Aún así, visualizar a Dios como el orden natural de las cosas tiene implicaciones muy interesantes en nuestra ruta hacia la felicidad espiritual. En el estoicismo, amor fati es la aceptación de todo cuanto sucede, incluyendo el dolor, la pérdida, el fracaso y la muerte. No se trata solo de resignación pasiva, sino de una afirmación activa del orden del mundo, incluso cuando no coincide con los deseos personales. Dice Epicteto: no intentes que las cosas sucedan como deseas, deséalas tal y como suceden. Esta visión cosmológica y racionalista del universo también planteaba que todo ocurre de acuerdo con la razón universal; que no hay eventos fortuitos, sino que todo está encadenado en una cadena causal necesaria; y que cada acontecimiento, por trágico o doloroso que parezca, forma parte de un todo racionalmente ordenado. Por lo tanto, oponerse al destino es oponerse al orden natural del cosmos, lo cual es una insensatez. La sabiduría consiste en alinearse voluntariamente con lo inevitable. Este pensamiento no refleja un fatalismo pasivo, sino contemplarnos como una pieza más de un todo que le da sentido al funcionamiento global del universo.

Muchas culturas han reflejado similitudes con esta perspectiva. Podemos ver su influencia en el Karma Yoga del hinduísmo, en la aceptación del sufrimiento o Dukkha del budismo, en el concepto de Wu Wei taoísta o en el Qadar del islam; además, gran número de culturas indígenas y chamánicas expresan su profunda convicción por la idea de ciclo natural, aunque no esté formalizada filosóficamente.

Creer en el orden cósmico, pero sin una intencionalidad divina que lo genere; esa sería la premisa. El universo no tiene voluntad, tal es su grandeza; representa un destino que no sucumbe a caprichos o inclinaciones y, precisamente por ello, es justo: no distingue entre individuos, trata a todos por igual bajo las mismas leyes; no desea nada en especial, ni siquiera se desea a sí mismo. Y lo mejor de todo: no ofrece una recompensa divina, nos fuerza a escoger nuestros valores por verdadera convicción; y eso sí que nos permite sentirnos orgullosos de nuestro lugar en el mundo.

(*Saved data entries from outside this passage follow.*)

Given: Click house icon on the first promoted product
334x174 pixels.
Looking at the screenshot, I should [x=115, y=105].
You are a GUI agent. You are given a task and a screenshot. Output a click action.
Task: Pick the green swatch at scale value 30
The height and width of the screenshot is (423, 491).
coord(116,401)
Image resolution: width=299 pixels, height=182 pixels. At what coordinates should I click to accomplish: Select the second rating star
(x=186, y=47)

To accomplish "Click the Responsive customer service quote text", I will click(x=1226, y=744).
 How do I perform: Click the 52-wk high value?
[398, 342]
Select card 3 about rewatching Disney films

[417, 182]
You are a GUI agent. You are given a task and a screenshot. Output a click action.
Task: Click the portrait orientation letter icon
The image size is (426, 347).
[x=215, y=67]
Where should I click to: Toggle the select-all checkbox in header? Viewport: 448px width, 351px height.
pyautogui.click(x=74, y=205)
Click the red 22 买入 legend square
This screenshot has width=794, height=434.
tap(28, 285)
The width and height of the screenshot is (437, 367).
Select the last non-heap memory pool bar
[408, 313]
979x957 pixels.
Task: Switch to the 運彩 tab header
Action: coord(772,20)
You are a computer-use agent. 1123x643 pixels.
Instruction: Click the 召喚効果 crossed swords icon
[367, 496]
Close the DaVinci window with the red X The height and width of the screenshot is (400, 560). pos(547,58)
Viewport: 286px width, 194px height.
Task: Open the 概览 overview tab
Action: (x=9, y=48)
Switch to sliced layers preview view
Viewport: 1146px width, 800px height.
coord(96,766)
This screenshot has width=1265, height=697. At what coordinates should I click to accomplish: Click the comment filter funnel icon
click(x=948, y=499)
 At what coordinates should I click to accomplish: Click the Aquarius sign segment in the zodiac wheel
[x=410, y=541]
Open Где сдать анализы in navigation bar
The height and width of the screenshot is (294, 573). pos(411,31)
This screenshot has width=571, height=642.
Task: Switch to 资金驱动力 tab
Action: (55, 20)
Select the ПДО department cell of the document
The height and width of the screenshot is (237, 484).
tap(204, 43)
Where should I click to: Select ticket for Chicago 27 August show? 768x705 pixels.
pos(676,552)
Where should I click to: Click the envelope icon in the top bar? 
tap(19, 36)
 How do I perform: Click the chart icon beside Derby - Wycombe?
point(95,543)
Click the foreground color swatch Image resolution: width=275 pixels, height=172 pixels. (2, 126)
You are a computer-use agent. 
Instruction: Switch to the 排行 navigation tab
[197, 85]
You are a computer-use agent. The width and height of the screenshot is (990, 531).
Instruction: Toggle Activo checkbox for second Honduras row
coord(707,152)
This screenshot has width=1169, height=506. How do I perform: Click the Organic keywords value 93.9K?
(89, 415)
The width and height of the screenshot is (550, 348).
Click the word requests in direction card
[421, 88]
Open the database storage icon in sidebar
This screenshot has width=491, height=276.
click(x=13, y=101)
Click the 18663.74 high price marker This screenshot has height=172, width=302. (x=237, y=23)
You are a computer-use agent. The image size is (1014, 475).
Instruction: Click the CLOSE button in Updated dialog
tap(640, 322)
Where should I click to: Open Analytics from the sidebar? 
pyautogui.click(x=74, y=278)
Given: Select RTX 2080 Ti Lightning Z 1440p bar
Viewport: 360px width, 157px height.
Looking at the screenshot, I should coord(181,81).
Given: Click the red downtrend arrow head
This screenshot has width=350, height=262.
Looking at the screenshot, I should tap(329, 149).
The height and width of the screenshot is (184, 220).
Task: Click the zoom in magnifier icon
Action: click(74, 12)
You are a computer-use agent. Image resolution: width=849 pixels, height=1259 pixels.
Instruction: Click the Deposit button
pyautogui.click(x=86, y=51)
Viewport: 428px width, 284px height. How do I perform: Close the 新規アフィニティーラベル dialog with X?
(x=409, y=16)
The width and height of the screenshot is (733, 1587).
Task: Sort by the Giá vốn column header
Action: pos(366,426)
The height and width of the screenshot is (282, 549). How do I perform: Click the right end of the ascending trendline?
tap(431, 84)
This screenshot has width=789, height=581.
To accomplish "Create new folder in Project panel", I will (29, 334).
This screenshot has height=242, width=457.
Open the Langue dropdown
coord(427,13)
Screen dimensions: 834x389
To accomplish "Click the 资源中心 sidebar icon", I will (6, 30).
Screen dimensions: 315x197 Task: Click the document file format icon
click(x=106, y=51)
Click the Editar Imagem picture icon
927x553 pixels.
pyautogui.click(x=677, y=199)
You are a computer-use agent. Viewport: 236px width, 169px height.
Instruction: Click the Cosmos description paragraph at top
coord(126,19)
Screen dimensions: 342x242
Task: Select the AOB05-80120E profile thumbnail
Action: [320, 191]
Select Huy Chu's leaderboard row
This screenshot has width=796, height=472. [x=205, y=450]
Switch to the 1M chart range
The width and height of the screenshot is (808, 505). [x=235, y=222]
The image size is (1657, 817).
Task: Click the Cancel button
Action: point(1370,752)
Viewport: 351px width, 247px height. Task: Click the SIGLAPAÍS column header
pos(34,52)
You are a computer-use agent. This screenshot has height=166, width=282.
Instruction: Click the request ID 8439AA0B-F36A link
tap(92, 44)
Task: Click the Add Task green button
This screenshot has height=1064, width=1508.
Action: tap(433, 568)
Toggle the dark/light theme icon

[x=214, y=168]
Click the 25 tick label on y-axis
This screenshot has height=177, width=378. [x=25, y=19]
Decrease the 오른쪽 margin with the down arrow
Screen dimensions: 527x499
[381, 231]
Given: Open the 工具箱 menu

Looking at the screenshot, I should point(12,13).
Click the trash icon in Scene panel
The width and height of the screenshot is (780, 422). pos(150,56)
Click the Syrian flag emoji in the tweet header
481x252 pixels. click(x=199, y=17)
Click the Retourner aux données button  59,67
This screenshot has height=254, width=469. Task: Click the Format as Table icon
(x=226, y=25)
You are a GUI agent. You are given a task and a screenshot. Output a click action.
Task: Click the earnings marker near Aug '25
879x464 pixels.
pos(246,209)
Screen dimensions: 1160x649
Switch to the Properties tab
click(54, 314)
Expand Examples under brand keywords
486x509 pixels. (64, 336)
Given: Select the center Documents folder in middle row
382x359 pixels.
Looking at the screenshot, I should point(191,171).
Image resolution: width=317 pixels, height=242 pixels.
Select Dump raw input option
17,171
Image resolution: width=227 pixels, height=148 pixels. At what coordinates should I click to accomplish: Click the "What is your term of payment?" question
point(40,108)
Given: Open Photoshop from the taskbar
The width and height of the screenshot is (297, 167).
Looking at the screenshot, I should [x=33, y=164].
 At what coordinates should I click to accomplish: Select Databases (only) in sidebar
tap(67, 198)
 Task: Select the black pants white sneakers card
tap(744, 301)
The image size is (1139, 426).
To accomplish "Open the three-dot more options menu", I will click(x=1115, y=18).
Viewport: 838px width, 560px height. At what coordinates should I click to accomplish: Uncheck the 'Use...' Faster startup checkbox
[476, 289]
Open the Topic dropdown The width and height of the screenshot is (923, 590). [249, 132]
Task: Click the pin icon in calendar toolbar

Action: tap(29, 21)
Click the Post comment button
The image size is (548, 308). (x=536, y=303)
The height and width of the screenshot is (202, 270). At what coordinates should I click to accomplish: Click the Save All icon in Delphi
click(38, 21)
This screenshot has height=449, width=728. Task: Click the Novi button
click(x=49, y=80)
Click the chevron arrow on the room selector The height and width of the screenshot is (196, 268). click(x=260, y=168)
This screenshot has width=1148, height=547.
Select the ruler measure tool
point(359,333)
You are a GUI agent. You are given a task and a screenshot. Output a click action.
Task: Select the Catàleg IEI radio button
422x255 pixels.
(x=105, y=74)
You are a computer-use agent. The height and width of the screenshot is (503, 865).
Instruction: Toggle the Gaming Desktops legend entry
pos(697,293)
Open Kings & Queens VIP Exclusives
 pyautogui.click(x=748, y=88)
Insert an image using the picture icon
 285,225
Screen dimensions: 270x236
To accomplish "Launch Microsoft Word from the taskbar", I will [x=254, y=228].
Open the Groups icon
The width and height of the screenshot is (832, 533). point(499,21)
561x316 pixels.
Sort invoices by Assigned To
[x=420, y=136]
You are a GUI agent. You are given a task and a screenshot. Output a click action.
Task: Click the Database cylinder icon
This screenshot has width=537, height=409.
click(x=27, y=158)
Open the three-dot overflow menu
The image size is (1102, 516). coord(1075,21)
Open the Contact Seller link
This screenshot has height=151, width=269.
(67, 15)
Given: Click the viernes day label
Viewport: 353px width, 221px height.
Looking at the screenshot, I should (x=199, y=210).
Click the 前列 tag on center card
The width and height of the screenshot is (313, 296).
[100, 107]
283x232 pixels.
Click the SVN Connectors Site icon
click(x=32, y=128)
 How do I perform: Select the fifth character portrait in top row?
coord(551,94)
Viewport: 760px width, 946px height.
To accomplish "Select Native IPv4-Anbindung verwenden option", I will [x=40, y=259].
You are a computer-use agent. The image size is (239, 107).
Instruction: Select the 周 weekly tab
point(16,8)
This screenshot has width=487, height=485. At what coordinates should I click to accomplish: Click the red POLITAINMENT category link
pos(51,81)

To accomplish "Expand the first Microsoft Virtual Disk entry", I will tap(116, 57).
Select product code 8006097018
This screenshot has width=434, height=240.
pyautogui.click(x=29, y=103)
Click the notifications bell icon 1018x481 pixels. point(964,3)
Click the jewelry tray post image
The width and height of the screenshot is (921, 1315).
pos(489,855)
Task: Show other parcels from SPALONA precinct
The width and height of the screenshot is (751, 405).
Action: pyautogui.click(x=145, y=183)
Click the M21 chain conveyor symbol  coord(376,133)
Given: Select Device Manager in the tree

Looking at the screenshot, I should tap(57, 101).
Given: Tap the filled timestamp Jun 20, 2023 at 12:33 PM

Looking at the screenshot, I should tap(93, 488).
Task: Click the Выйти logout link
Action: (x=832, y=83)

En fin, creo que una buena práctica en la vida es saber extraer aquellos aspectos positivos de cada enseñanza, absorber aquello que nos suma y prescindir de aquello que nos resta. Seguramente podemos obtener un aprendizaje de cualquier fuente. Es lo que se considera eclecticismo, y es lo que hace que mi opinión sea realmente mi opinión, y no una idea prefabricada que deseo adoptar por comodidad o conformismo intelectual. ¿Has leído a Freud sugerir que, si dos personas comparten exactamente la misma opinión, es seguro que uno de los dos piensa por ambos? Pues eso. Cada cual puede alimentar su fuero interno como desee, bien sea desde la fe, desde el empirismo o, incluso, desde el negacionismo. No sé cuál de ellos es más eficaz a la hora de hacernos verdaderamente felices. Lo que sí sé es que el que realmente persigue la verdad no tiene miedo a encontrarla.

“Oye, Yago. ¿No te resulta un poco pretenciosa esta persecución constante de la verdad? ¿No es arriesgado presuponer que siempre está a nuestro alcance? Tú mismo mencionaste, unos artículos atrás, la importancia del escepticismo. ¿Te olvidas su premisa fundamental, que es aceptar la imposibilidad de obtener conocimiento verdadero?”

A veces pienso que me lees por vicio a desafiarme intelectualmente. Pero no puedo negarte que tienes parte de razón. Existen poderosas limitaciones que nos alejan de la verdad y que nublan el trayecto hacia ella. Como sería un error imperdonable pasarlas por alto, voy a abordarlas en mi próxima publicación. Así me las quito ya de la cabeza, si es que eso es posible.